EXERCISE MATERIALS »

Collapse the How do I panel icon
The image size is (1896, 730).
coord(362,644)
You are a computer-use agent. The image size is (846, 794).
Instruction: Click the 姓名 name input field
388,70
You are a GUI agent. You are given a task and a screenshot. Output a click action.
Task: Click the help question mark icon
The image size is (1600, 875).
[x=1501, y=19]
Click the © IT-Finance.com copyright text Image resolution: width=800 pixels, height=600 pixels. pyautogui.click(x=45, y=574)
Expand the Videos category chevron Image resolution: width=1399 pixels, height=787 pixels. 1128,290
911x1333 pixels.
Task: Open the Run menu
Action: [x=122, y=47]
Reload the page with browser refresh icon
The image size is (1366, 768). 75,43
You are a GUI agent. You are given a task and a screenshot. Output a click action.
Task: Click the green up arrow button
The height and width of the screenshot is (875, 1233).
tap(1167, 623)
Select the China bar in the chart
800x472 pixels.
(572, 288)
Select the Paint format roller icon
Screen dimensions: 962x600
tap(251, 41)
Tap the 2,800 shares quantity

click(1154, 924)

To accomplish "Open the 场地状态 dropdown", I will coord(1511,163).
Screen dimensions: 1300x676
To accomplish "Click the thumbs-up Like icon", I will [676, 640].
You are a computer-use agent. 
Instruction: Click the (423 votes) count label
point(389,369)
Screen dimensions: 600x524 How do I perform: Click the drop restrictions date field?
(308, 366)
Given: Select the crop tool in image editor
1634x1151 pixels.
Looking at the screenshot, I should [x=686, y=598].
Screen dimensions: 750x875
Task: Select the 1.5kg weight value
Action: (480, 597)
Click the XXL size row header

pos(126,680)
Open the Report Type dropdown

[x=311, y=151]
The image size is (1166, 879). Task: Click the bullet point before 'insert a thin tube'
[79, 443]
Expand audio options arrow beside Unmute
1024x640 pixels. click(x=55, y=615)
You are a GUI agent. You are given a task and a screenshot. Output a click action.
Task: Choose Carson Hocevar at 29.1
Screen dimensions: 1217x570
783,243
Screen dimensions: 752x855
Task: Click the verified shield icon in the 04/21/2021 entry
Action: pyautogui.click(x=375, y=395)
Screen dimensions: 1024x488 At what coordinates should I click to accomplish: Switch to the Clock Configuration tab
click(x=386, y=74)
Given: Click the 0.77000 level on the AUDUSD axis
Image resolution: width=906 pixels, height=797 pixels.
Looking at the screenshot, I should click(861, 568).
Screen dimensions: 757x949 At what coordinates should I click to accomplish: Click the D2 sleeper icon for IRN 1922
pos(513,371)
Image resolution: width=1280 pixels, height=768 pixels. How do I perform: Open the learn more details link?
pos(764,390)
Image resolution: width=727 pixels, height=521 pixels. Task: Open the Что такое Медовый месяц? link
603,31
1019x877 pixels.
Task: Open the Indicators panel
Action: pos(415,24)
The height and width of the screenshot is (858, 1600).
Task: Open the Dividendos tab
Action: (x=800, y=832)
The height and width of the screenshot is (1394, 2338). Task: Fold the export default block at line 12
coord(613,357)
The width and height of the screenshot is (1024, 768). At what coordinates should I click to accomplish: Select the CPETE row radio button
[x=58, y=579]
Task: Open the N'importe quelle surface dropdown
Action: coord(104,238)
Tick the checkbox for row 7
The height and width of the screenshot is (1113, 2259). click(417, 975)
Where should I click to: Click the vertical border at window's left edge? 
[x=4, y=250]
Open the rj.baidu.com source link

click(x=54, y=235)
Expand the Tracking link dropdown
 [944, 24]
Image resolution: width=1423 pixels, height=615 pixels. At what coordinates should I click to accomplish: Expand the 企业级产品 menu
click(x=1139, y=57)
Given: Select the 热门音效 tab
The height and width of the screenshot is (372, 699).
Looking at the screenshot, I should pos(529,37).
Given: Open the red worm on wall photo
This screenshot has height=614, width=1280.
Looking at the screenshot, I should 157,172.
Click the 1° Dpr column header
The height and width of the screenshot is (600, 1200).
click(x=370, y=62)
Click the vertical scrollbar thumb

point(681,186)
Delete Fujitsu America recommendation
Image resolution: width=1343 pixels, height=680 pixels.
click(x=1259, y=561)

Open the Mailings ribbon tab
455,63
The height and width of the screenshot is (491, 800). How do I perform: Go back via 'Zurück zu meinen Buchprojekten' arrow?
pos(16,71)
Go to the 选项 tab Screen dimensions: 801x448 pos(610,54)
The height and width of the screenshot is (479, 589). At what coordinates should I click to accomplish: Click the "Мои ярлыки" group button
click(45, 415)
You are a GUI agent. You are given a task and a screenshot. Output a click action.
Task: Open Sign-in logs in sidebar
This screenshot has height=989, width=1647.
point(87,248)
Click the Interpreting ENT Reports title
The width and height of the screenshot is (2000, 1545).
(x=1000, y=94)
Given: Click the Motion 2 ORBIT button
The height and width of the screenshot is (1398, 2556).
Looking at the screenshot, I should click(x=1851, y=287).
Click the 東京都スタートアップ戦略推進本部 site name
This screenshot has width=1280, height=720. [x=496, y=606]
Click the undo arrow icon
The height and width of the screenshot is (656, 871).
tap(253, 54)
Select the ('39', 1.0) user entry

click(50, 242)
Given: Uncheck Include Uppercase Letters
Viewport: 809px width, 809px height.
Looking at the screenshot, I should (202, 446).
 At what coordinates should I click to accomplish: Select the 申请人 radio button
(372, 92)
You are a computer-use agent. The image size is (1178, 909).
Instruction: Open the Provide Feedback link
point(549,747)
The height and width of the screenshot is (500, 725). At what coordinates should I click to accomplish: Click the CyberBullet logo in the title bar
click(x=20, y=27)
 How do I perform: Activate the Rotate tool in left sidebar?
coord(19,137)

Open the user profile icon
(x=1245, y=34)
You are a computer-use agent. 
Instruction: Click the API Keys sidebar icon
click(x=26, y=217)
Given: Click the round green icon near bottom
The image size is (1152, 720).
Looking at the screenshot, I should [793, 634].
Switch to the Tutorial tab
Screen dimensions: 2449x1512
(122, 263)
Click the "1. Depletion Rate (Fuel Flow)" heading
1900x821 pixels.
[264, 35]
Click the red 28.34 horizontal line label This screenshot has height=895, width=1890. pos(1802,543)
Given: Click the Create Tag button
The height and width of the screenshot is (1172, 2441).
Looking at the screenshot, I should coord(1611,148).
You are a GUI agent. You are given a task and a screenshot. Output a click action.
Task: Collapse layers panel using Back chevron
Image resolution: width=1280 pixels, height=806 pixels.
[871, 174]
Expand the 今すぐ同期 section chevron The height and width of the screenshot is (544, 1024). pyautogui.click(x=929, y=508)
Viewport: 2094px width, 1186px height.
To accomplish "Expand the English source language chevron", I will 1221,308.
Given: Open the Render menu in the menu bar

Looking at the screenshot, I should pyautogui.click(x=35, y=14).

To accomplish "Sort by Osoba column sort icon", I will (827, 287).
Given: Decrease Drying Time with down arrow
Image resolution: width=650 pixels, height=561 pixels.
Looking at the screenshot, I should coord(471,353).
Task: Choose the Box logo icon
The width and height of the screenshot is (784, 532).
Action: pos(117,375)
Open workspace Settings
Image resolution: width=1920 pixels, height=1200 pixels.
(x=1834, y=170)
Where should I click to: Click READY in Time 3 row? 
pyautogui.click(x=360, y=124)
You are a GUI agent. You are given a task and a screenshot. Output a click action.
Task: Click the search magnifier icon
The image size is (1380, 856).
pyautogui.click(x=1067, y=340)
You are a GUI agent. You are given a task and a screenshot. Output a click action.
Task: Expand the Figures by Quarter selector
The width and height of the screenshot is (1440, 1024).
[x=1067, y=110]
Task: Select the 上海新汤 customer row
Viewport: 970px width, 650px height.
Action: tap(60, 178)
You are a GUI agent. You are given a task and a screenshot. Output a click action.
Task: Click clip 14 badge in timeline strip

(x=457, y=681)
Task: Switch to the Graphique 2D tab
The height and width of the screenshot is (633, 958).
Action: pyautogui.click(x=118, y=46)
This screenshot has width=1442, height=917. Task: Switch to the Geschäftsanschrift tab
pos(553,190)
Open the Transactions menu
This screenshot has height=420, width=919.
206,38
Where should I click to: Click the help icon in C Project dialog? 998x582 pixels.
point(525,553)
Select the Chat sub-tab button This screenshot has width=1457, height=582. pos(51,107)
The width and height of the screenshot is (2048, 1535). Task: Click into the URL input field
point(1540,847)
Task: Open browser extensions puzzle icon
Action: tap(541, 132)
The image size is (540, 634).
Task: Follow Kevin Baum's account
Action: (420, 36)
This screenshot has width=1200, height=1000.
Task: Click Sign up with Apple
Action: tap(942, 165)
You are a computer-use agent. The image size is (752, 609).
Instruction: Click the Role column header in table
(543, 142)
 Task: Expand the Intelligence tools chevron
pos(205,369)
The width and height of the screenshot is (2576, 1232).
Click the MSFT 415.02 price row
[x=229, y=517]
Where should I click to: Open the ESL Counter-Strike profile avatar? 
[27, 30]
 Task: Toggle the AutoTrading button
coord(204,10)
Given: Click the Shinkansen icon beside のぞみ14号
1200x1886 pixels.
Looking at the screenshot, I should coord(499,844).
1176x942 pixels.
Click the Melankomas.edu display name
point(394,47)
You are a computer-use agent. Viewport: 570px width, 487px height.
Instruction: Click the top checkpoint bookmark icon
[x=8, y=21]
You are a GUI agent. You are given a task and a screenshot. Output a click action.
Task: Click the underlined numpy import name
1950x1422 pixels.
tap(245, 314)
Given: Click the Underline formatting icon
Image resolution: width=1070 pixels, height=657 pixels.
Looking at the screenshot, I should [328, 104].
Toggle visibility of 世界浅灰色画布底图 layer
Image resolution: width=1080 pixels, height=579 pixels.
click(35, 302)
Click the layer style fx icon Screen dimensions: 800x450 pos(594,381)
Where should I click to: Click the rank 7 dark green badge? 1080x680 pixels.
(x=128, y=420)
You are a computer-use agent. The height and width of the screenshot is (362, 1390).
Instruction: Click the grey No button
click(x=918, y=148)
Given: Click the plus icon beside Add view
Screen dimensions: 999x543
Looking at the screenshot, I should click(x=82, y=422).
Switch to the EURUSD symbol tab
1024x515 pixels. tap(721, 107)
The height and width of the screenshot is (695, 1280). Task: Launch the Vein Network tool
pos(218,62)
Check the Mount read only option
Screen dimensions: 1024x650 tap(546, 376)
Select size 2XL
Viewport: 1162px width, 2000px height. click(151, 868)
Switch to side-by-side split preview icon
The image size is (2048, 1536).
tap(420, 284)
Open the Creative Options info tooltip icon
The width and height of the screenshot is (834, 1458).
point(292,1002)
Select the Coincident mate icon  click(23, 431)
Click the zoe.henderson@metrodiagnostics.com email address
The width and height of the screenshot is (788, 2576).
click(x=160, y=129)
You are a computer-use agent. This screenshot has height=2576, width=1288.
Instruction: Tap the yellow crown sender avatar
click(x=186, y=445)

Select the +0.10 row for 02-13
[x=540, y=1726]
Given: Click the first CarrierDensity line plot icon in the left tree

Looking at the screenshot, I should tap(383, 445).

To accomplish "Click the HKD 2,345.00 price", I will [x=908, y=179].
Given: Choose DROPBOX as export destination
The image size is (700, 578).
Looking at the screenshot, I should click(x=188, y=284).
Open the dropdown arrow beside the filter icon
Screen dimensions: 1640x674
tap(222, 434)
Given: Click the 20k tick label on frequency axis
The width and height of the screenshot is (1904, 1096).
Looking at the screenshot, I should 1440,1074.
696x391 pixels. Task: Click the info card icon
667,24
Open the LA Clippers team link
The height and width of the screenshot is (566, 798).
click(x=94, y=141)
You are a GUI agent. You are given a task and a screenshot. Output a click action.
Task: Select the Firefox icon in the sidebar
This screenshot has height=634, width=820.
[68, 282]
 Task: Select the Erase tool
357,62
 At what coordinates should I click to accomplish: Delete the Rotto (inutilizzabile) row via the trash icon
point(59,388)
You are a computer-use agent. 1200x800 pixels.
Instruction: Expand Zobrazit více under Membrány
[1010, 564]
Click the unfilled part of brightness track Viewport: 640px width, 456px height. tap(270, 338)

DIRECTION »
Rename "icon" to "glyph" in the records from the line with "Click the layer" to the line with "1024x515 pixels. tap(721, 107)", and give back only those lines with nothing else changed.

EXPECTED ANSWER »
Click the layer style fx glyph Screen dimensions: 800x450 pos(594,381)
Where should I click to: Click the rank 7 dark green badge? 1080x680 pixels.
(x=128, y=420)
You are a computer-use agent. The height and width of the screenshot is (362, 1390).
Instruction: Click the grey No button
click(x=918, y=148)
Given: Click the plus glyph beside Add view
Screen dimensions: 999x543
Looking at the screenshot, I should click(x=82, y=422).
Switch to the EURUSD symbol tab
1024x515 pixels. tap(721, 107)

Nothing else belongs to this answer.